» **Instructions to follow**
Find the line with "This screenshot has width=977, height=506." in the records below, then please transcribe it and every later line exactly, omitting the pictures and adding nothing.

- Opening Delimiter -

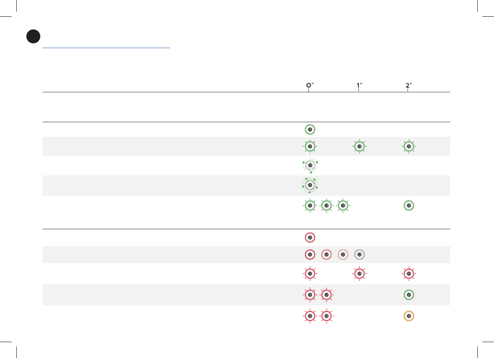Select the lone steady green light icon
The image size is (494, 358).
(310, 129)
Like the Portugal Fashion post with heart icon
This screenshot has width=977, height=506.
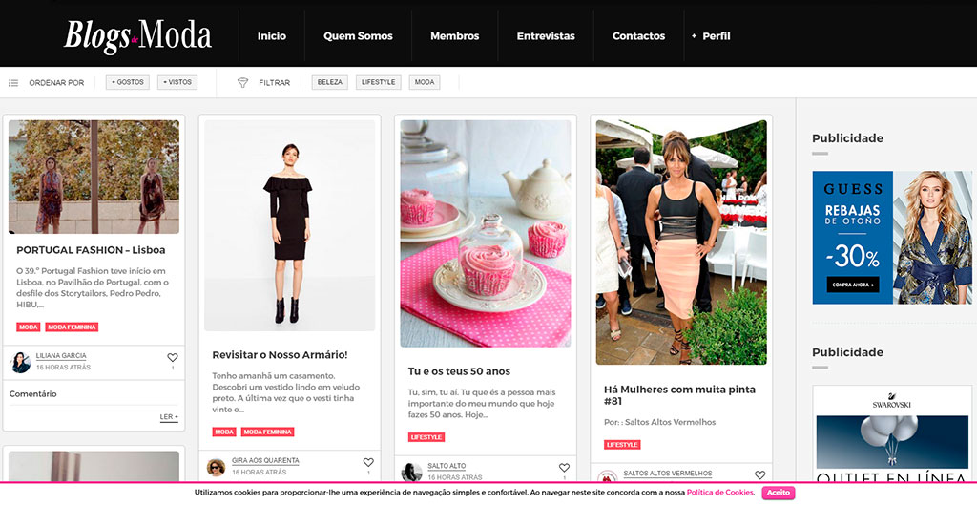(173, 358)
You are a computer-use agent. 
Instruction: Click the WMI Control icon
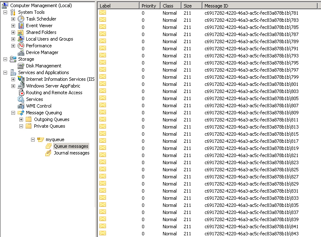(x=21, y=106)
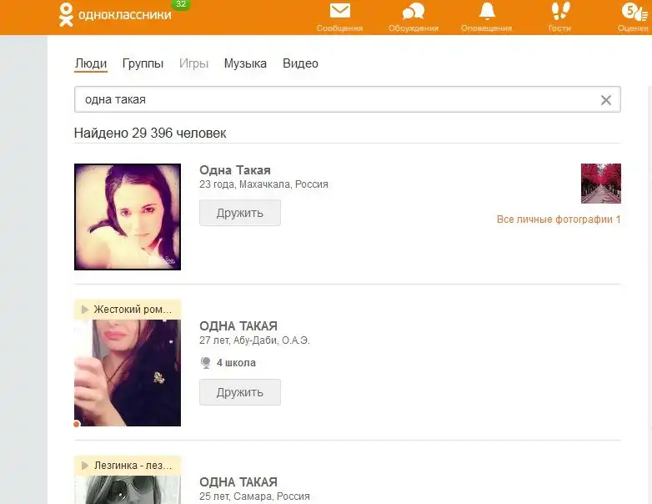Open Обсуждения chat bubbles icon
This screenshot has height=504, width=652.
(413, 11)
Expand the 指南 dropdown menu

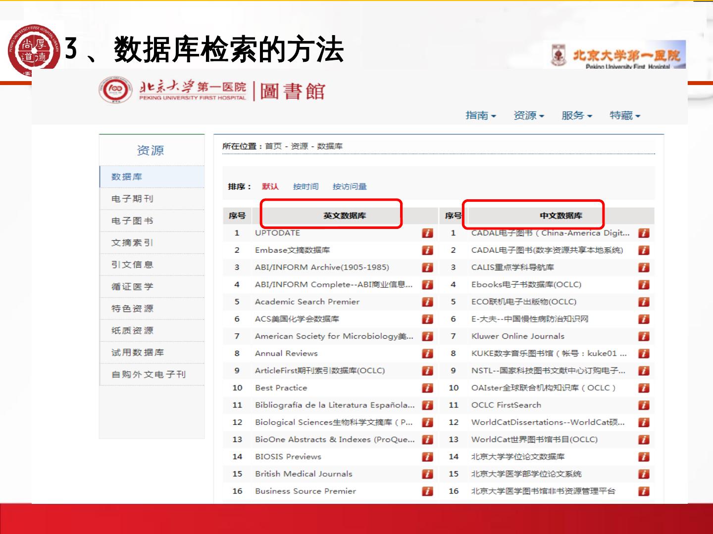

- Closing Delimiter -

» **Task solution**
This screenshot has width=977, height=506.
(173, 358)
You are a computer-use agent. 
Instruction: Click the WMI Control icon
(x=21, y=106)
Open Обсуждения chat bubbles icon
This screenshot has height=504, width=652.
(413, 11)
Expand the 指南 dropdown menu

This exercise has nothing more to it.